L’Asie de l’Est a combiné une politique orientée vers
l’extérieur et une intervention dans l’industrie. La Chine a
greffé une économie de marché sur une économie planifiée
plutôt que d’éliminer totalement la planification centrale.
L’île Maurice a mis en place des zones franches industrielles
plutôt que d’opérer une libéralisation générale. Même le Chili
a combiné une réglementation des mouvements de capitaux et
une politique économique plutôt conventionnelle par ailleurs.
Ces variations pourraient aussi expliquer pourquoi des différences
institutionnelles majeures — dans le rôle du secteur
public, la nature des systèmes juridiques, le gouvernement
d’entreprise, les marchés de capitaux, le marché du travail et
les dispositifs d’assurance sociale, entre autres — persistent
dans les pays avancés d’Amérique du Nord et d’Europe occidentale,
ainsi qu’au Japon. En outre, il se peut que des choix
institutionnels qui donnent de bons résultats dans un pays
soient inappropriés dans un autre qui ne dispose pas des
normes d’accompagnement et des institutions complémentaires.
En d’autres termes, les innovations institutionnelles ne
s’exportent pas nécessairement bien.
Source : Rodrik D. et A. Subramanian (2003), "La primauté des institutions", Finances et Développement, juin 2003.

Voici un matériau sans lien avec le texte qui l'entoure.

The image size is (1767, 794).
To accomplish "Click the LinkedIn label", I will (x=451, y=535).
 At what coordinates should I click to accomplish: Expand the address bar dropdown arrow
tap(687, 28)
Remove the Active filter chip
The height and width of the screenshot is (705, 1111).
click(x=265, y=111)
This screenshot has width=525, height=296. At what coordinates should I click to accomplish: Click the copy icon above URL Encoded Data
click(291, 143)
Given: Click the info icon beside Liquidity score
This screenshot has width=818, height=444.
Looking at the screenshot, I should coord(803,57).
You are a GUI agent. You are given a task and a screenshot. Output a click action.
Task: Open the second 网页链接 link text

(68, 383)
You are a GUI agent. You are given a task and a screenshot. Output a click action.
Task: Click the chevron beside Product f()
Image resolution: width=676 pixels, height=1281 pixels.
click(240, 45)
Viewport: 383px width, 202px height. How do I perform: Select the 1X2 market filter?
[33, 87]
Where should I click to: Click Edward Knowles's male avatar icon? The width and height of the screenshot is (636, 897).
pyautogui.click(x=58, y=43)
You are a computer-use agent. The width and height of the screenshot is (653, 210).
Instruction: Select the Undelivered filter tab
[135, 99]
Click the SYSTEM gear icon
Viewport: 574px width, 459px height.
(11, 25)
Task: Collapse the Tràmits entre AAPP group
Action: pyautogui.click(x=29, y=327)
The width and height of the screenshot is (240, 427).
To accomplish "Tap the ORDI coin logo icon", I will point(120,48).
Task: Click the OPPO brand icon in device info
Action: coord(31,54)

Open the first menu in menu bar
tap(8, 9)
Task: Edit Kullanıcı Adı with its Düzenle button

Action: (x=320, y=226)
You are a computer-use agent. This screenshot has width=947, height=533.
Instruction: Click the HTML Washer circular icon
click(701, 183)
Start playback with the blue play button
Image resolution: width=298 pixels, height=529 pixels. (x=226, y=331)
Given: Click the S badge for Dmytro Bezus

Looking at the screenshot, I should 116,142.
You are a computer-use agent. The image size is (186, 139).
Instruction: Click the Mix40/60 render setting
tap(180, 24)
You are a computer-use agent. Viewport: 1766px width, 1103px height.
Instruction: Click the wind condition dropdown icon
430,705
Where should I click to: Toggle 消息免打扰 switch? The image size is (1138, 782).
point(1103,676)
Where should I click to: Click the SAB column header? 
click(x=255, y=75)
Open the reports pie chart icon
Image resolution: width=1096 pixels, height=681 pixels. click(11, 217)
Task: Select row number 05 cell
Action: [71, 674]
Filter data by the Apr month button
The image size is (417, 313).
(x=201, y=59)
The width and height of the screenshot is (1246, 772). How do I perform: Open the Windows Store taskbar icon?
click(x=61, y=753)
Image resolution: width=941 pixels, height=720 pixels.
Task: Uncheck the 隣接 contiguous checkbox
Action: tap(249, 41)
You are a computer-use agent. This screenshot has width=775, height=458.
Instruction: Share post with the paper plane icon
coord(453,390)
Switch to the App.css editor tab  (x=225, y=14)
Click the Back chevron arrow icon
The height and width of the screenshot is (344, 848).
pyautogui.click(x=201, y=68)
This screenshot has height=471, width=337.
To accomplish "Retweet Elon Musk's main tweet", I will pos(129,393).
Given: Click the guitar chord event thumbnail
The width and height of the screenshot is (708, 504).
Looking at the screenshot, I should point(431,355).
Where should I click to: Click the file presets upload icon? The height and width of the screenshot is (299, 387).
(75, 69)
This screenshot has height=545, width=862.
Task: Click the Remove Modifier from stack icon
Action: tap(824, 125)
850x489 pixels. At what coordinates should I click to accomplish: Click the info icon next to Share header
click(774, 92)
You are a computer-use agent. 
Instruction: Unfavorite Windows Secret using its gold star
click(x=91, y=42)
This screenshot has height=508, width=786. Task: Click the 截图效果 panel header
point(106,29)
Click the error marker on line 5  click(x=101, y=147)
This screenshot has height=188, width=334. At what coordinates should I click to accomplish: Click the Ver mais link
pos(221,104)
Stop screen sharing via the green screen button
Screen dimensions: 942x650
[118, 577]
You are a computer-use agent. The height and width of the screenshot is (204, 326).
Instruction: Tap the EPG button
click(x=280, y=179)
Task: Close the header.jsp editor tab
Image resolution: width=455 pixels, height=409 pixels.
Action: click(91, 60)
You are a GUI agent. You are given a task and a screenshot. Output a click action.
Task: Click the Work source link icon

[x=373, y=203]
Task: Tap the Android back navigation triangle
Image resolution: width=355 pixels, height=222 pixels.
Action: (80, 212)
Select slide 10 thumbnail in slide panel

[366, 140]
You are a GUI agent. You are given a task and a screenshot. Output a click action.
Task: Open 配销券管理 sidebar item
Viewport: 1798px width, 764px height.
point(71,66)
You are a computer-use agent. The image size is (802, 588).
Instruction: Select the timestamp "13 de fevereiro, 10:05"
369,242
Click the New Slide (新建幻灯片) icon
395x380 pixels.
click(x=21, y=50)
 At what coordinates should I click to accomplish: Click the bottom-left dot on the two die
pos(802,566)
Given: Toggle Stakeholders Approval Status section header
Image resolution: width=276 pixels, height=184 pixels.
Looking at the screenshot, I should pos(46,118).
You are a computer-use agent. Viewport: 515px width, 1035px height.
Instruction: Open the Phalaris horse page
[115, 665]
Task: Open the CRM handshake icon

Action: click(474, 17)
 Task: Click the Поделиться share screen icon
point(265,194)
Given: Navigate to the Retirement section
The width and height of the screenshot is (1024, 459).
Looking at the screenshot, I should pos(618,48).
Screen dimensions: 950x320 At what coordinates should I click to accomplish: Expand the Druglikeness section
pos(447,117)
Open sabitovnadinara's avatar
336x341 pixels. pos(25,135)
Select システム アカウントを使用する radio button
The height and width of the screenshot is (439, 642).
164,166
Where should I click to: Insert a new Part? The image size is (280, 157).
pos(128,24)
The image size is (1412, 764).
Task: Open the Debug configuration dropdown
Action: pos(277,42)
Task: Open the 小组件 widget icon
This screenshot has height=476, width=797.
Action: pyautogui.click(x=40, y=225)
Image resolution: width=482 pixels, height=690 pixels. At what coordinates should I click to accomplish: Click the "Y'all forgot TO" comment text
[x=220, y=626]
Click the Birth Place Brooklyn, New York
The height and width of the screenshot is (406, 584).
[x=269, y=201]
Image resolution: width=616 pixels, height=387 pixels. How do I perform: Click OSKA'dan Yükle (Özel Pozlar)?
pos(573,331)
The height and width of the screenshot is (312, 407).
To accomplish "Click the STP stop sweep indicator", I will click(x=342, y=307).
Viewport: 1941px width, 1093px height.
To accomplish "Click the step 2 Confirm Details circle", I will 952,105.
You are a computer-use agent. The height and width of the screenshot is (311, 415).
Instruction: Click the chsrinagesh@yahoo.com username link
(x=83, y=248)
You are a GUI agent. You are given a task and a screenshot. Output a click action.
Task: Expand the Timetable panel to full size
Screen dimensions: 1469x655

Document 1.3.c : La "malédiction des ressources naturelles"
Selon la théorie de la « malédiction des ressources », [...] un nombre croissant de pays pauvres risquent de souffrir des nombreux travers associés à la richesse du sous-sol : État rentier, corruption et lutte violente pour la captation de la rente, dégâts environnementaux, manque de diversification économique, vulnérabilité face à la volatilité des cours, faiblesse des institutions étatiques, inégalités croissantes, etc. [...]
Depuis la fin de la guerre froide, de nombreux chercheurs ont mis en relief l’impact négatif, pour les pays producteurs, d’une stratégie de développement centrée sur l’exploitation de ressources naturelles. Dans un ouvrage paru en 1993, l’économiste britannique Richard Auty aurait le premier utilisé l’expression « malédiction des ressources » pour décrire un paradoxe apparent : les pays en développement dotés d’abondantes ressources extractives (pétrole, gaz et minerais) affichent de moins bonnes performances que les pays dépourvus de ressources, que ce soit en termes de croissance économique, de gouvernance ou d’indicateurs sociaux. [...] Depuis lors, la littérature a mis l’accent sur une variété de facteurs économiques, politico-institutionnels et socio-environnementaux pour expliquer ce phénomène. [...]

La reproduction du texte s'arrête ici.